### Tasks and exercises:
**a.** In the essay on one year of sobriety, what phrase did the writer's therapist use for facing emotions?
**b.** Copy out the part of the sobriety essay word for word, starting with "Looking back, I" and going on through "bit of self-love.".
---------- Reading text
One Year Sober: What I Have Learned.

“I need to stop drinking and I think I need your help,” I told my husband in the early morning hours, nearly a year ago.

In that exact moment, a massive weight had been lifted, one that I never even realized existed.

Over the last year of my sobriety, I have traveled quite a bit mentally and emotionally.

Looking back, I am amazed at the journey I have taken, and I am proud at how far I have come. I am so grateful for this year of growth. I have rediscovered my love of writing again, and I have learned to look inward, finding relief in introspection. I have begun to heal through self-discovery and a bit of self-love.

Early on, I dove headfirst into exploring the complicated knot of emotions that I had been avoiding dealing with for so many years. My therapist called it, “Name it to tame it.” It was life-changing. I still force myself to think about what is bothering me on a daily basis, instead of hiding and turning away from these feelings.

Every day, I choose to sit with my thoughts instead of numbing myself with alcohol like I did a year ago. I have learned to be receptive to my emotions and new ideas, instead of being reactive. I don’t turn to a poisonous substance for comfort anymore.

In early sobriety, I was raw. My initial reaction to everything was to judge. Judge myself. Judge others. Judge the world. The situation I was in. Everything. I began to work on moving away from this idea of judgement. I am still trying to live curiously and thoughtfully every day. With compassion.

Most of my life, I have lived reactively and by the judgement of others. Making decisions based on what others think because it’s easier to hide from their varying opinions. Easier to blend in.

It feels so freeing now to let go of that and to make peace with vulnerability. Peace with the imperfections of myself and my past. All of this is due to being sober.

Another important lesson that goes along with that—the judgement of others. It is not about me; it’s about them. If people are judging me, then that is on them. I am in charge of expressing my authentic self and my emotional truth. How it lands on others is up to them. I am not responsible for how people receive it. If others take it to mean a certain thing, then that is their decision. I am only in charge of telling my story and sharing my journey. If it makes others feel a certain way, then that is not on me. I cannot shoulder that burden. For example, if telling my sober story makes other people question their own behavior, then I cannot help that.

At the same time, I cannot hold others accountable or responsible for how they make me feel. I have to stop blaming others for my reaction to what they do. How I manage my feelings to how other people behave is what matters. I am learning to let different, unwanted emotions exist. Anger. Resentment. Fear. Anxiety. Sadness. I am learning how to feel it all, recognize it, and let it go. Releasing it is what counts.
--------------------
---------- Supplied data
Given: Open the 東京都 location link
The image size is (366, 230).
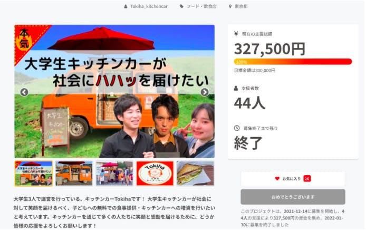Looking at the screenshot, I should pos(241,6).

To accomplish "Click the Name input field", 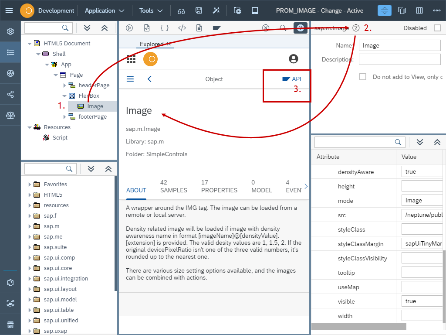I will tap(399, 45).
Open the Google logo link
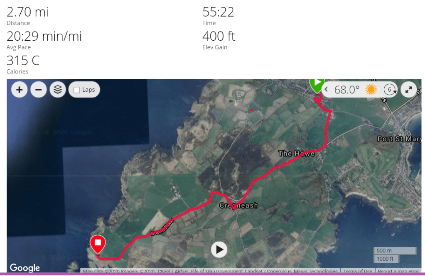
--------------------
### Solutions in order:
**a.** "Name it to tame it."

**b.**
Looking back, I am amazed at the journey I have taken, and I am proud at how far I have come. I am so grateful for this year of growth. I have rediscovered my love of writing again, and I have learned to look inward, finding relief in introspection. I have begun to heal through self-discovery and a bit of self-love.